Stars à paillettes, stars à pepettes

Pourquoi n'y a-t-il plus de stars de comédies musicales ?

Dossier | Par Marie Piot | Le 22 février 2011 à 16h27

Ils ont participé à l'âge d'or d'Hollywood en imposant un modèle d'interprètes capables de tout : jouer, danser et chanter, que sont devenus les Fred Astaire, Judy Garland, Gene Kelly et autres Liza Minnelli ?

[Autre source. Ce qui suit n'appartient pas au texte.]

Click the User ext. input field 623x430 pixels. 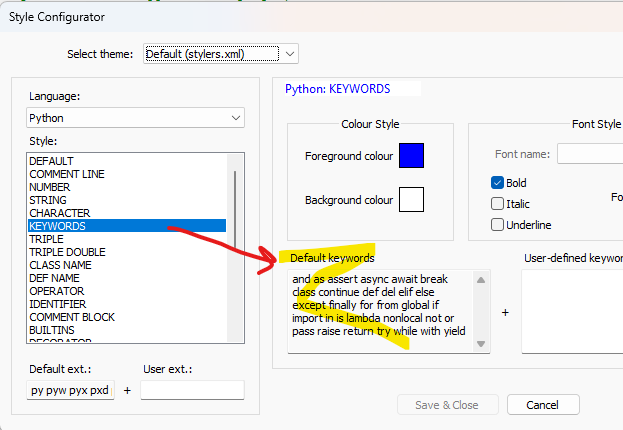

Où sont les pros du Show ?!
Films subissant stratégiquement une inversion des positions du son et de l'image (la musique prend le pas sur l'image, illustrée par cette dernière), les comédies musicales classiques appartiennent à Hollywood. Leurs interprètes disposaient en général d'une formation complète. Qu'ils soient initialement danseurs de ballet, chanteurs et/ou acteurs, Gene Kelly et Cyd Charisse, Judy Garland et sa fille Liza Minnelli, Ginger et Fred, Julie Andrews ils savaient tout faire. Pour bon nombre d'entre eux, il s'est avéré impossible de se diversifier (Marilyn fut l'exception avec La Rivière sans retour ou Les Désaxés). Ces artistes là restent pourtant, à jamais, des incarnations du rêve américain.

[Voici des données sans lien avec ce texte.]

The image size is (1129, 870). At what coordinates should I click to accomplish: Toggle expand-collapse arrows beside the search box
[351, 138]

Comment ne pas être épaté par « l'aisance » (qui lui valut quand même une semaine de repos pendant le tournage) de Donald O'Connor dans le numéro Make'em laugh de Chantons sous la pluie ?


Fais les rire ! extrait de Chantons sous la pluie

Tout le monde peut le faire, plus personne n'y croit
Aujourd'hui, même s'il semble démodé de subitement sauter dans les flaques en chantant, cela n'empêche pas quelques réalisateurs téméraires de se lancer dans la production de ces shows filmés particulièrement exaltés. Néanmoins, le spectateur optimiste sort souvent déçu, voire amèrement dégoûté par le foisonnement décousu qui se sera déroulé devant ses yeux.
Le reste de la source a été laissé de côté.